I knew it would come to this: dirt is officially good for you. The “hygiene hypothesis” has received another shot in the arm in a recent talk by Professor Peter Openshaw of Imperial College, London: How ‘Dirt’ Could Educate The Immune System And Help Treat Asthma.

What is the hygiene hypothesis? It’s the idea that being exposed to filth early in your life strengthens your immune system, whereas being constantly scrubbed clean by anxious parents merely sets you up for a clock-cleaning viral sucker punch. Your wimpy little immune system will never know what hit it. The same hypothesis explains why polio’s awful bloom happened alongside the rise in modern plumbing. As Jane Smith says in her book Patenting the Sun: Polio and the Salk Vaccine

Put simply, paralytic polio was an inadvertent by-product of modern sanitary conditions. When people were no longer in contact with the open sewers and privies that had once exposed them to the polio virus in very early infancy when paralysis rarely occurs, the disease changed from an endemic condition so mild that no one knew of its existence to a seemingly new epidemic threat of mysterious origins and terrifyingly unknown scope.
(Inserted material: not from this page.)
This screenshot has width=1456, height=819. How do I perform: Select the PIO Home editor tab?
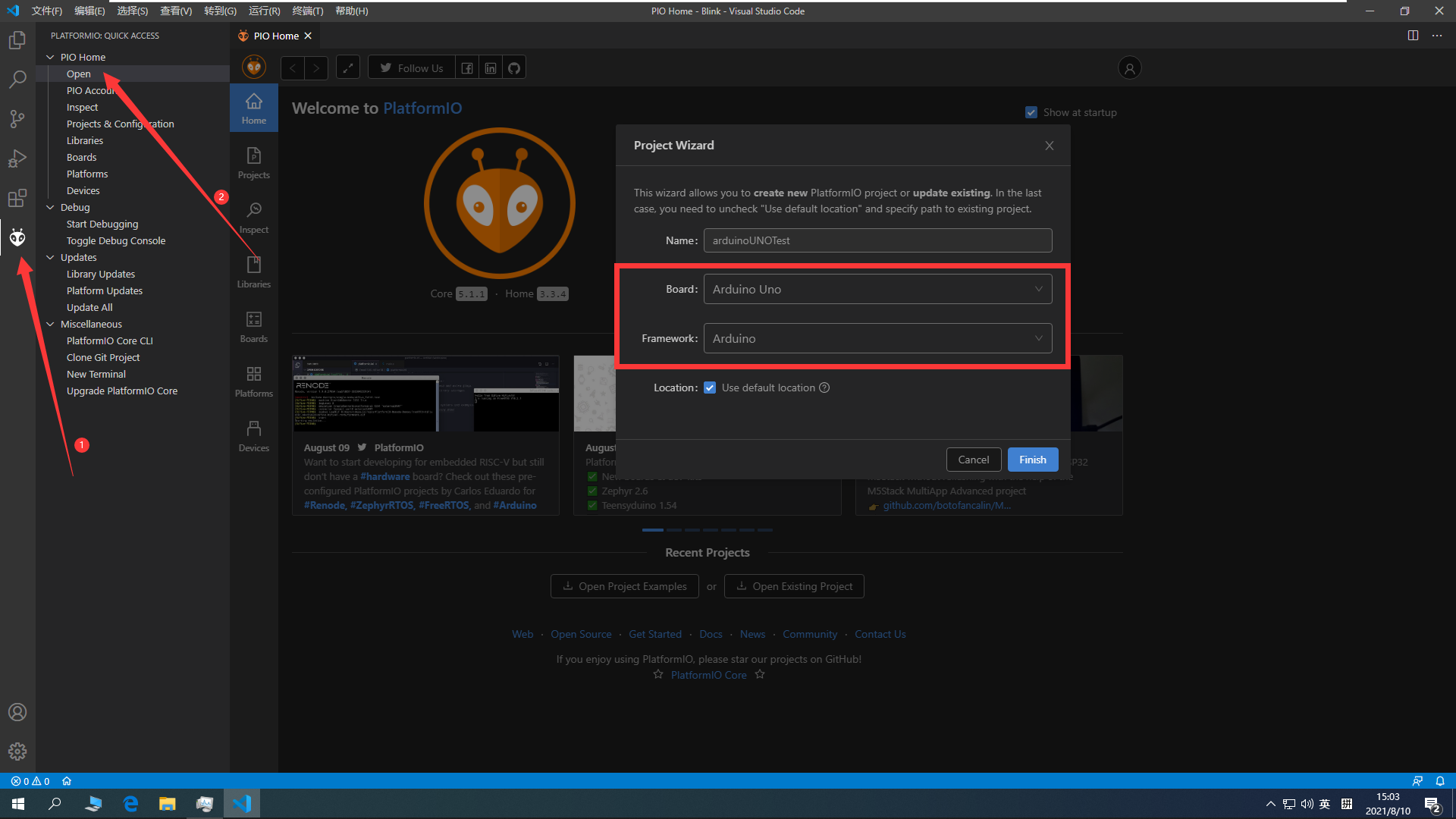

As I’ve mentioned before on this site, drinkable pig parasites (i.e. barnyard filth) are now being used to combat Crohn’s disease. And now, Professor Openshaw is telling us that the alarming rise in asthma may be due to the same cleanliness your mother so cherished. However, “having many older siblings, attending day care at an early age, or growing up on a farm can help in promoting resistance to disease.” Eventually our best vaccines will consist of finely tuned warmed-over sewage.
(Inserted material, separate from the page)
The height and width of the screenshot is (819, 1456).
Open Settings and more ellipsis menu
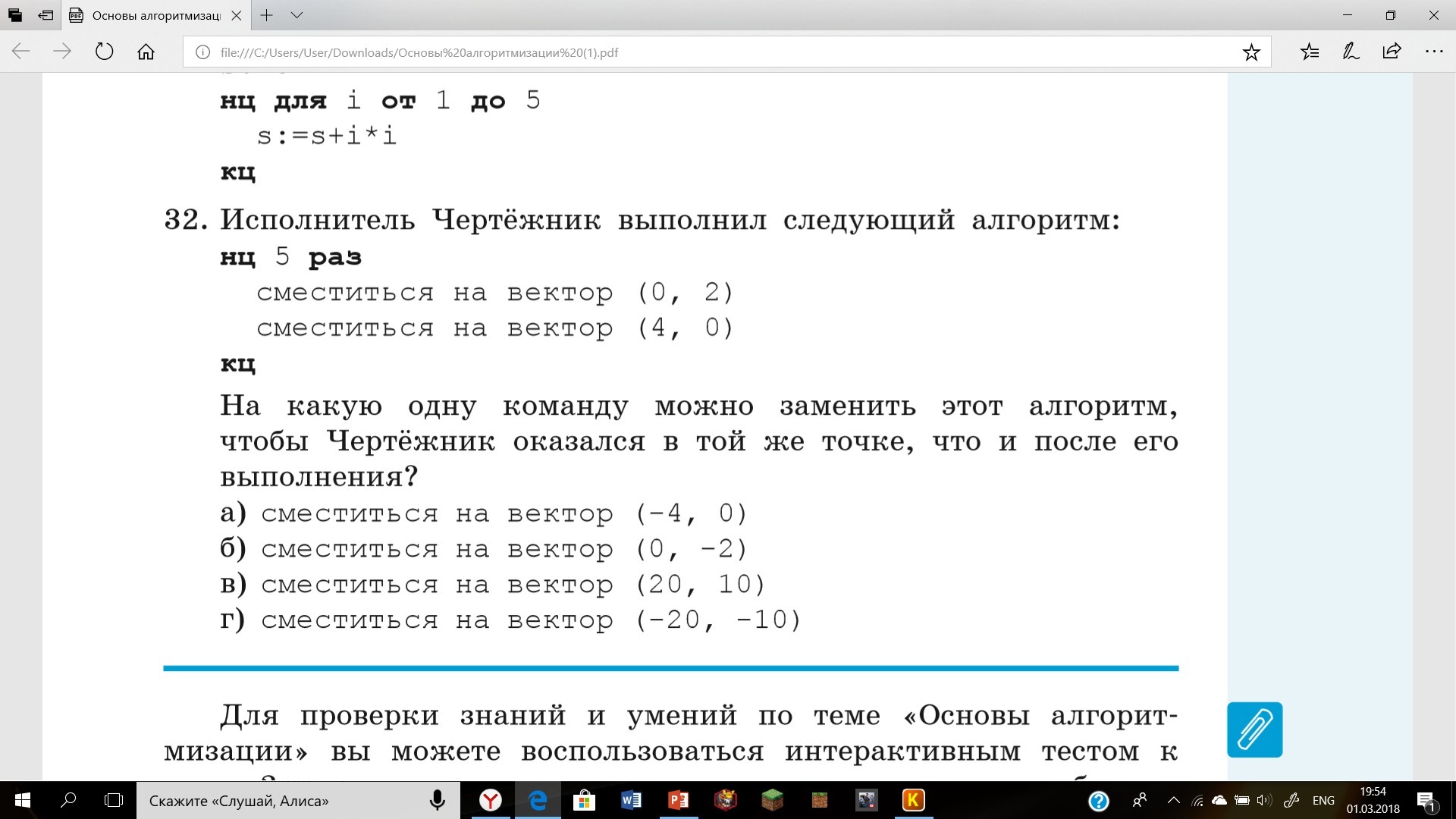(1433, 52)
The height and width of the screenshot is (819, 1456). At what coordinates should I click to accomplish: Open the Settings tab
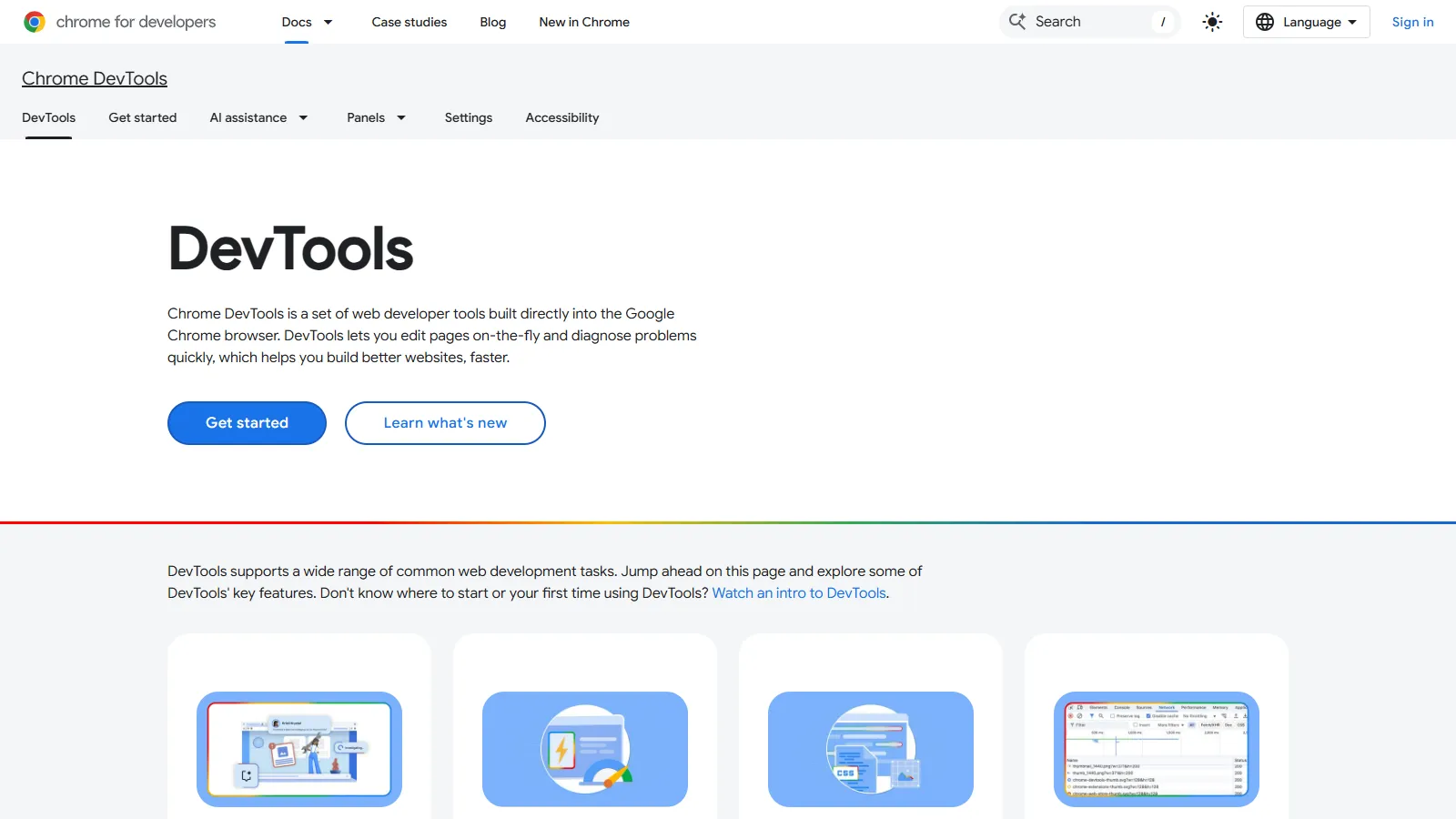point(468,117)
The fruits that civilization has given us, boons such as high-fructose corn syrup, Wonder Bread, partially hydrogenated cottonseed oil, and now personal hygiene, we must eventually surrender in the name of robust health. Take two mudpies and call me in the morning.

Crohn Banished by Diet of Worms

Your body evolved in an environment that was vastly filthier than the one you now inhabit. As a result, living with all this good hygiene can actually cause real problems in cases where your body has come to depend on filth. Your gut expects to manage large numbers of parasitic whipworms, for example, and, for the sophisticated readers of this weblog anyway, this just isn’t the case. For people with inflammatory bowel diseases (IBDs), like Crohn’s disease, the gut is violently wrestling with an opponent that never showed up. Or that’s the theory proposed by gastroenterologist Joel Weinstock.

Weinstock had a brilliantly testable idea: feed IBD sufferers a diet of worms. The clinical results, as reported in this New Scientist article, are nothing short of astonishing. Seventy of the hundred Crohn’s sufferers in the study experienced complete remission of the symptoms. If this all holds up, you will soon be able to order a “drinkable concoction containing thousands of pig whipworm eggs” (this from the same company, no lie, that brings you quality medicinal maggots and leeches).

I sense an exciting new high-concept juice bar business opportunity. The “Old McDonald” will be a lightly frothed blend of wheat grass and pig whipworms that can be spooned right out of the barnyard.